To do: Only one stretch of the data below is needed: the line with "Image resolution: width=800" through the last line. Output it exactly and drop the pictures.

Source data:
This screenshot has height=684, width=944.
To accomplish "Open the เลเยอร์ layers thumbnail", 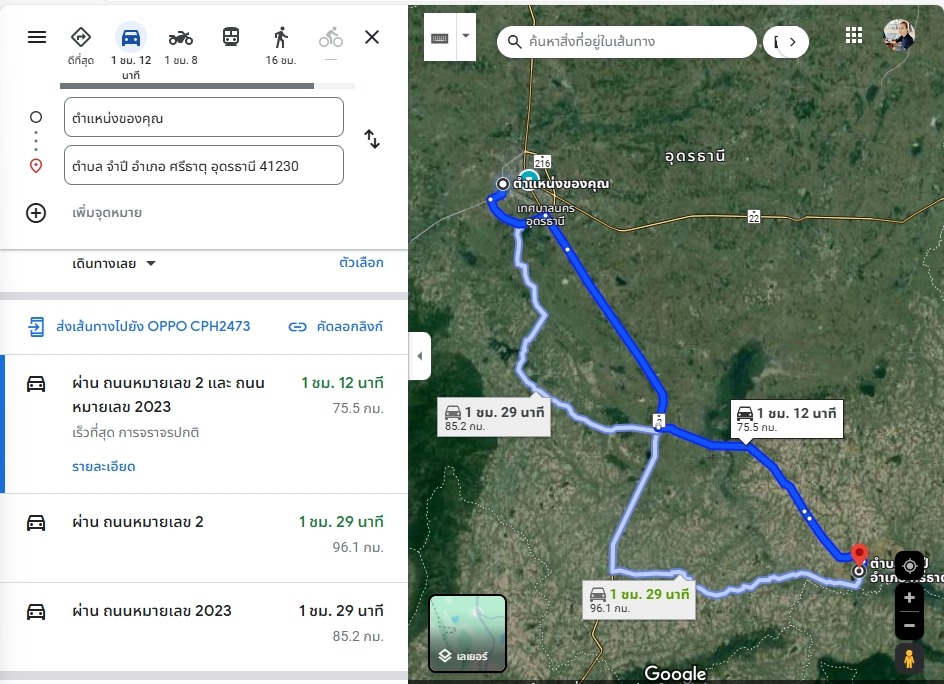I will [x=468, y=633].
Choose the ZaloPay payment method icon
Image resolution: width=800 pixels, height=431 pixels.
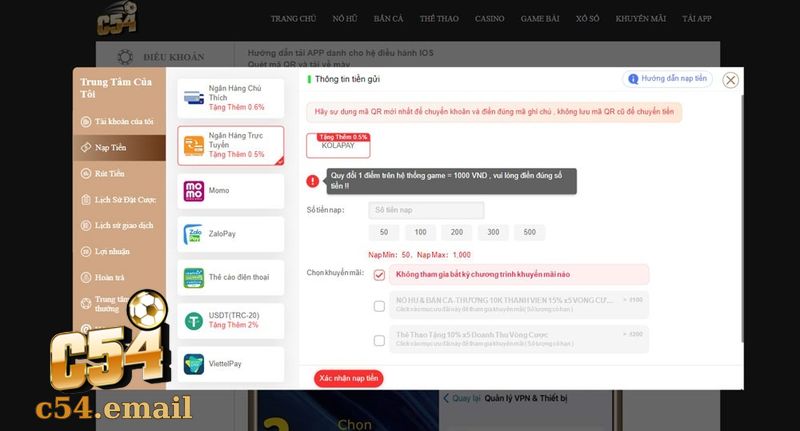pyautogui.click(x=194, y=236)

Response to this exercise:
Image resolution: width=800 pixels, height=431 pixels.
pyautogui.click(x=194, y=236)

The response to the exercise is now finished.